───── EXTRAIT DU DOCUMENT ─────

La solution semblait ainsi établie et la théorie du préjudice nécessaire abandonnée.

Mais deux arrêts récents sont venus nuancer cette solution, et ainsi semer le trouble, bien que la Cour prenne le soin de ne pas utiliser la notion de nécessité.

Un préjudice induit par un texte, la gravité du manquement ou par la perte d’une chance : le retour du fictif ?

Tout d’abord, dans un arrêt rendu le 13 septembre 2017 (n°16-13.578), la Cour de cassation a admis une première exception en matière de licenciement sans cause réelle et sérieuse lorsque le plancher légal n’est pas applicable soit en raison de la taille de l’entreprise (inférieure à 11 salariés), soit en raison de l’ancienneté du salarié (inférieur à 2 ans).

Ainsi, sous l’empire des textes antérieurs aux ordonnances du 22 septembre 2017,  la Cour a estimé qu’un licenciement injustifié « cause un préjudice [au salarié] dont il appartient au juge d’apprécier l’étendue » conformément à l’article L. 1235-5 du Code du travail.

Or, rappelons que la formulation de l’article L. 1235-5 du Code du travail n’exigeait pas, explicitement tout du moins, l’application d’un tel préjudice automatique : « le salarié peut prétendre, en cas de licenciement abusif, à une indemnité correspondant au préjudice subi ».

Le second arrêt a, quant à lui, été rendu le 17 octobre 2018 par la Chambre sociale de la Cour de cassation (n° 17-14.392).  Dans cet arrêt, la Cour a estimé que « l’employeur qui met en œuvre une procédure de licenciement économique, alors qu’il n’a pas accompli, bien qu’il y soit légalement tenu, les diligences nécessaires à la mise en place d’institutions représentatives du personnel et sans qu’un procès-verbal de carence ait été établi, commet une faute qui cause un préjudice aux salariés, privés ainsi d’une possibilité de représentation et de défense de leurs intérêts ».

Cette solution est conforme à l’article L. 1235-15 du code du travail qui prévoit une indemnité minimale d’un mois précisément dans cette hypothèse.

Il pourrait s’en déduire que dès lors qu’un texte le prévoit, la reconnaissance d’un préjudice nécessaire s’applique. Tel est le cas par exemple en matière de non-respect de la priorité de réembauche avec l’article L. 1235-13.

Seulement, la Cour de cassation a pris le soin dans le visa de l’arrêt de se référer à des textes constitutionnels (alinéa 8 du Préambule de la Constitution du 27 octobre 1946) et internationaux (article 27 de la Charte des droits fondamentaux de l’Union européenne et article 8 § 1 de la Directive n° 2002/14/CE du 11 mars 2002). De ce fait, deux observations s’imposent.

───── DONNÉES DE L'EXERCICE ─────

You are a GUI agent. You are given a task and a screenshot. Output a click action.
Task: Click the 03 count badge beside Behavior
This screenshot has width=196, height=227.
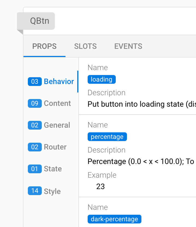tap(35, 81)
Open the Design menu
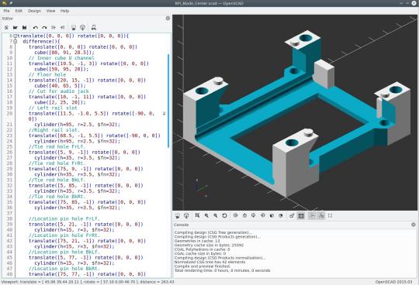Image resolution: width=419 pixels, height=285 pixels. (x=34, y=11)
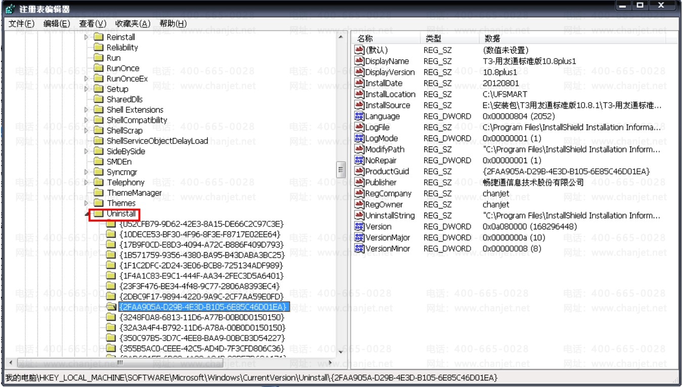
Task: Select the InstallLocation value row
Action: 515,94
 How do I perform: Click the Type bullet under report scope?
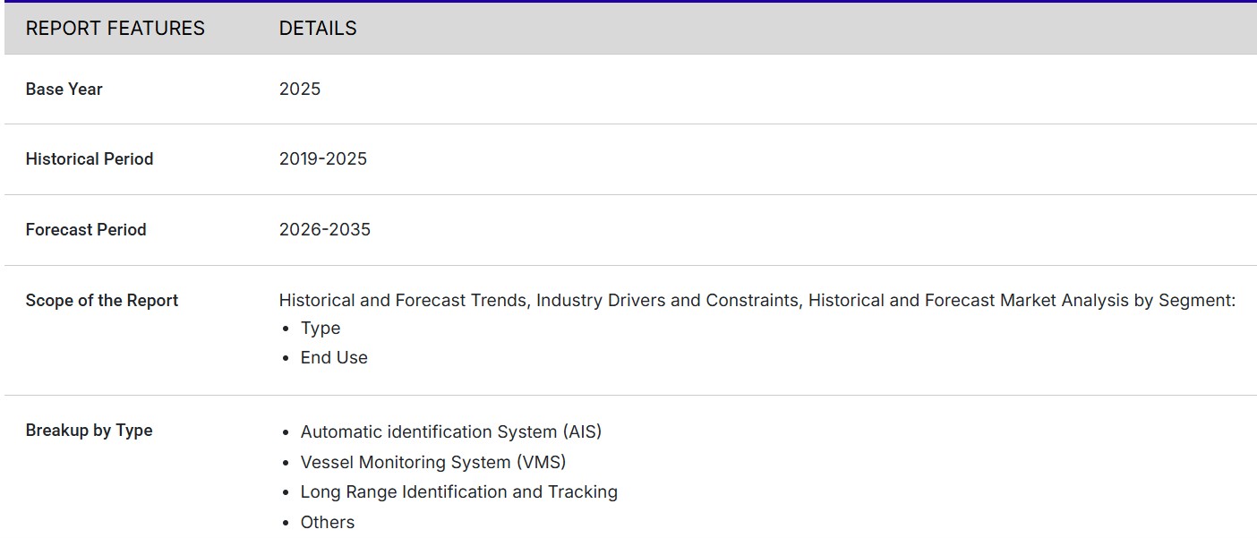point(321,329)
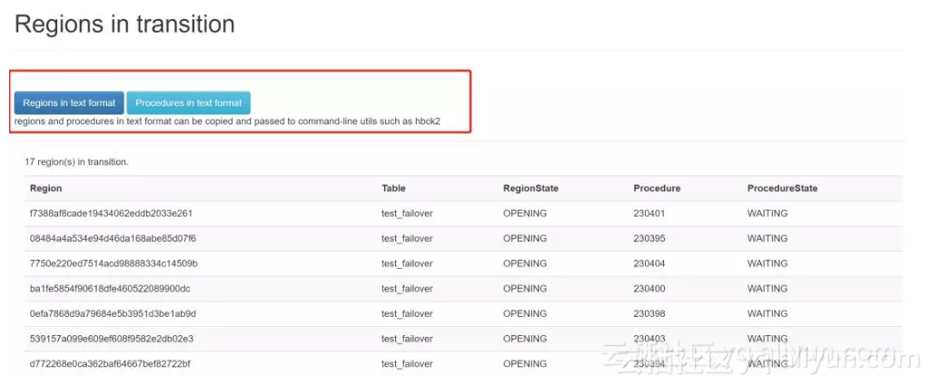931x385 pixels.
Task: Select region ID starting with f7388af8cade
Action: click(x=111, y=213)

─────
───── DONNÉES DE L'EXERCICE ─────

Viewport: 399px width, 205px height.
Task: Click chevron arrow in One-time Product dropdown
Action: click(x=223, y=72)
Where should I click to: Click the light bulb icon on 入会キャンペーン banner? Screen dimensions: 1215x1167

─────

■ **CONSIGNES**:
**a)** Reproduisez le passage de l'extrait sur le préjudice nécessaire qui va de « Il pourrait s’en » jusqu'à « deux observations s’imposent. » inclus.
**b)** Présentez sous forme de tableau Markdown, avec les colonnes « Numéro » et « Ligne d'enregistrement », les lignes des enregistrements allant de la ligne contenant « You are a GUI » jusqu'à la ligne contenant « Action: click(x=111, y=213) » incluse, sans les lignes vides. Laissez les images hors de la réponse, s'il vous plaît.

■ **RÉPONSES DANS L'ORDRE**:
**a)**
Il pourrait s’en déduire que dès lors qu’un texte le prévoit, la reconnaissance d’un préjudice nécessaire s’applique. Tel est le cas par exemple en matière de non-respect de la priorité de réembauche avec l’article L. 1235-13.

Seulement, la Cour de cassation a pris le soin dans le visa de l’arrêt de se référer à des textes constitutionnels (alinéa 8 du Préambule de la Constitution du 27 octobre 1946) et internationaux (article 27 de la Charte des droits fondamentaux de l’Union européenne et article 8 § 1 de la Directive n° 2002/14/CE du 11 mars 2002). De ce fait, deux observations s’imposent.

**b)**
| Numéro | Ligne d'enregistrement |
|---|---|
| 1 | You are a GUI agent. You are given a task and a screenshot. Output a click action. |
| 2 | Task: Click the 03 count badge beside Behavior |
| 3 | This screenshot has width=196, height=227. |
| 4 | tap(35, 81) |
| 5 | Open the Design menu |
| 6 | Image resolution: width=419 pixels, height=285 pixels. (x=34, y=11) |
| 7 | Task: Select the InstallLocation value row |
| 8 | Action: 515,94 |
| 9 |  How do I perform: Click the Type bullet under report scope? |
| 10 | point(321,329) |
| 11 | 931x385 pixels. |
| 12 | Task: Select region ID starting with f7388af8cade |
| 13 | Action: click(x=111, y=213) |